The `events' and `states' sections tell Peep servers to associate a name with a group of sounds. Filename descriptions in the Peep configuration file have a trailing asterisk extension followed by the number of sounds to load. Peep expands each asterisk into a two-digit number and loads, in ascending order, the number of sounds specified. All of the sound files loaded for a single entry then correspond to a single event. Every time that event occurs, the server will randomly play one of the associated sounds. This randomness makes the sound ambiance more natural. Heartbeats are created from streams of normal events from a client at suitable intervals. For state sounds, the server randomly strings together sound segments to create a non-repeating, random-sounding background ambiance. To keep transitions between sound segments sounding natural, the user can specify a linear fade time between segments.
The final step is to configure and deploy some of the clients provided with Peep. Two of those are discussed here: Peck and LogParser.

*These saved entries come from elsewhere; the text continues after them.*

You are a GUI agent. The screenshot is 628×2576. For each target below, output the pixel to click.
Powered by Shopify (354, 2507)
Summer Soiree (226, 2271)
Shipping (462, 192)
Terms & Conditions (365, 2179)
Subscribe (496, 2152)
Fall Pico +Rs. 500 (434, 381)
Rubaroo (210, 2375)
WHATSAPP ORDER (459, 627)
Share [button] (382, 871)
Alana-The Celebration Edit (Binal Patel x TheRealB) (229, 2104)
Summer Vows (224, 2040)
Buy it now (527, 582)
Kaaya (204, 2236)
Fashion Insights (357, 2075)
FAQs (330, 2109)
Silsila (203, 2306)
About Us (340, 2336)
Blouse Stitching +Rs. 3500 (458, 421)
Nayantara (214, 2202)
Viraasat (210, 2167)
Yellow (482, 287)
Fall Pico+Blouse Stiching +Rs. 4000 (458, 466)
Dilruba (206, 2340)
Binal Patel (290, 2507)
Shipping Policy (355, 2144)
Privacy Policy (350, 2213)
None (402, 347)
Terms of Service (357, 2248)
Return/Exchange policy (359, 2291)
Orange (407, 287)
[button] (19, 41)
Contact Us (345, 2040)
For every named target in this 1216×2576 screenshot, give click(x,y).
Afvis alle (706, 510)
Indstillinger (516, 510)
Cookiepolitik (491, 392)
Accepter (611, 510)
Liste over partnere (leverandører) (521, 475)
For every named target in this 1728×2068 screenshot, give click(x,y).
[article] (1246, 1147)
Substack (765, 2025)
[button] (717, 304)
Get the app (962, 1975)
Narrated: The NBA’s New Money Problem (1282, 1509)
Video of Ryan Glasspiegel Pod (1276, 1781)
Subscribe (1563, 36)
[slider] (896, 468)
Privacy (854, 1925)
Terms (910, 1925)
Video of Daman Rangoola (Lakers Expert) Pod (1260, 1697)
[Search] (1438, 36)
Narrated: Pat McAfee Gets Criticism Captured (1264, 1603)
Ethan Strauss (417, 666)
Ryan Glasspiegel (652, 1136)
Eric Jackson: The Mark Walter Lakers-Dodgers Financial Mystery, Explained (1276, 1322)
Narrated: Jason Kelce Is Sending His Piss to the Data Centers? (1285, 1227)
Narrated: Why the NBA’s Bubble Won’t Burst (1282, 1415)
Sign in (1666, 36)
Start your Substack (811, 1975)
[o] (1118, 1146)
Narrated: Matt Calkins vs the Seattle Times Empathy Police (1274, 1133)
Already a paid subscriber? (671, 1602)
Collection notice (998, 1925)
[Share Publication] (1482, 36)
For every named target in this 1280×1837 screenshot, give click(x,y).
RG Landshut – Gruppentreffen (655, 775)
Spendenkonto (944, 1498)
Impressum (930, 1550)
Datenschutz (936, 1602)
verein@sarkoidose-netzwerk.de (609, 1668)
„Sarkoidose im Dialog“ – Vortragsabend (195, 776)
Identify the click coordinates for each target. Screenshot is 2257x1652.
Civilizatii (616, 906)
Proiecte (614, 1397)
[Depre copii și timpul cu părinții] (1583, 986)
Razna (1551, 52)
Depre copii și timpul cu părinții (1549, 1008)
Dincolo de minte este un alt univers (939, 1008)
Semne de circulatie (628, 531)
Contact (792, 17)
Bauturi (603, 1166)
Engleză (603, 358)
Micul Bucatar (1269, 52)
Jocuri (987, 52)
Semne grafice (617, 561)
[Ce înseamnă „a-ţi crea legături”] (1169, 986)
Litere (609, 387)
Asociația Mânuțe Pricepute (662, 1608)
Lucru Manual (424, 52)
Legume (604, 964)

Peck is a command-line utility provided with Peep. It allows the user to tell a server to play (and how to play) a given sound. Peck is an example of a dumb client and bypasses the auto-discovery and leasing mechanisms. Event and state attributes are specified on the command-line and delivered directly to the server. Some command-line options apply to event sounds and others to background sounds, but the user need only remember a small number of options to get the Peep server to play some interesting things. Peck can be called with appropriate arguments from a shell script if a user does not wish to use a client library. Ideally, one should only utilize Peck to talk to servers on the same physical machine, or to report very infrequent events since Peck's inability to use auto-discovery and leasing capabilities means that calling applications will have no knowledge of the state of the receiving server. Peck is handy for a variety of simple tasks, including debugging installations, testing how things sound together, experimenting with Peep's capabilities, and interfacing Peep with other monitoring systems (such as an existing Swatch or mon installation).
A simple log analyzer, similar to Swatch, is also provided with Peep. LogParser takes advantage of Peep's auto-discovery and leasing mechanisms. It is also an efficient distributed tool. LogParser reads its entire configuration but only searches for and remembers textual patterns specified on the command-line. It was designed to have multiple instances run on several different machines, each scanning for different sets of textual patterns on each client machine.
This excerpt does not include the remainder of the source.